The ‘ Our Father,’ the consecrated host,
The blessed Creed: he who offers them for his soul
Until the judgment day: these are the best things.
Smooth the path that thou goest, and cultivate peace,
And to thee there shall be no end of mercy.
Give food to the hungry and clothe the naked,
And perform thy devotions;
Thus from the presence of demons wilt thou escape.
The proud and the idle shall have pain in their flesh,
The penalty for indulging in excess;
Let there be no sifting of what is not pure;
Excess of sleep, and drunkenness,
Too much mead, and too much submission to the flesh,
Are six bitter things for the judgment day.
For perjury in respect to land, and the betrayal of a lord,
And insult to the bounteous,
Let there be repentence before the judgment.

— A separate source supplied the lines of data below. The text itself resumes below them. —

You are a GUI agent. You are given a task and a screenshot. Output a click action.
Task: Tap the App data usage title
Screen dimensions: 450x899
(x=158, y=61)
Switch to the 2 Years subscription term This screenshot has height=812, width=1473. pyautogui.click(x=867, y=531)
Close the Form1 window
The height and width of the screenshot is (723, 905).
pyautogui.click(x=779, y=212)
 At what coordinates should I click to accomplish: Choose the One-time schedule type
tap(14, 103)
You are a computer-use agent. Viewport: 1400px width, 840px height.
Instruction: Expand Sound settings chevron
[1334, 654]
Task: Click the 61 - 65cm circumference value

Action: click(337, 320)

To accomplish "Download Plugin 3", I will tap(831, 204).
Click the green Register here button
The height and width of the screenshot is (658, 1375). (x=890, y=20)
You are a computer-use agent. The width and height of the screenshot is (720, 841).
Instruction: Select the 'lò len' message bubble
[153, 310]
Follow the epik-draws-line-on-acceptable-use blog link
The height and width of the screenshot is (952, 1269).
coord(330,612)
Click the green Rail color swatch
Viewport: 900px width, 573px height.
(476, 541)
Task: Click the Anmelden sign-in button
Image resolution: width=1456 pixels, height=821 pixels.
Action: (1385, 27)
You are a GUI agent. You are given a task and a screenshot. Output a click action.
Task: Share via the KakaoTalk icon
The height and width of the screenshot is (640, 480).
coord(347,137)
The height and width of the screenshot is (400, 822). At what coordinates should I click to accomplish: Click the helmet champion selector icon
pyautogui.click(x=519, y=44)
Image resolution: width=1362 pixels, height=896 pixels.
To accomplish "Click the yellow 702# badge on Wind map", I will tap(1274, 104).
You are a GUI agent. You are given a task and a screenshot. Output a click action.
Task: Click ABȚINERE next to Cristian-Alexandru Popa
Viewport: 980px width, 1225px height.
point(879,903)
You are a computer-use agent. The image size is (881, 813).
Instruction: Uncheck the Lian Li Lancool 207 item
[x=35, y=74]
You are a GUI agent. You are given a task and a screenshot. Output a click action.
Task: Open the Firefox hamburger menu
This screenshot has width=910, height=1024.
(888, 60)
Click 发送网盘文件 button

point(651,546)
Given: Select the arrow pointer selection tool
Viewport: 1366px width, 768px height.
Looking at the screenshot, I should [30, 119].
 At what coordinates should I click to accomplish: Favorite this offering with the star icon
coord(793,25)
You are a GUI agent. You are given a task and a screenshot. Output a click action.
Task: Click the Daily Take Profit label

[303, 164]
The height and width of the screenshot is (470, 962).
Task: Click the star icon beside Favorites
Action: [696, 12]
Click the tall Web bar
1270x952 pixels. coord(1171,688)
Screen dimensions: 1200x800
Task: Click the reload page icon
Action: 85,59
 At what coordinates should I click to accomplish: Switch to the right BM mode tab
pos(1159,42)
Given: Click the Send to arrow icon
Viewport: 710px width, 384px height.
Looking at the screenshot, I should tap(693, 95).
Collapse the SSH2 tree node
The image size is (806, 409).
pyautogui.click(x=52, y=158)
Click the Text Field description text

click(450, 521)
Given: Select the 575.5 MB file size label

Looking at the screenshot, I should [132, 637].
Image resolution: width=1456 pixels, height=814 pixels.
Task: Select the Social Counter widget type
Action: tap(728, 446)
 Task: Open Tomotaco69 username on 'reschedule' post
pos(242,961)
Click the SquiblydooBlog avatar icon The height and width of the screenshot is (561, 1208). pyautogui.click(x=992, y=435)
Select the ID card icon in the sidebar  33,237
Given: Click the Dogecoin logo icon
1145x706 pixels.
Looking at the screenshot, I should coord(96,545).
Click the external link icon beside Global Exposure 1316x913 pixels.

By rising to matins and nocturns,
By watching, and by the intercession of the saints,
Shall every Christian obtain forgiveness.”The Felire of St. Oengus tells us that St. Scothin was also honoured in another oratory, which is described as situated opposite the territory of Fir-n-Arda (i.e., Ferrard, in the county Louth), and it is added that this duirthach or oratory was on the sea shore, and that the waves of the sea dashed against its gable wall.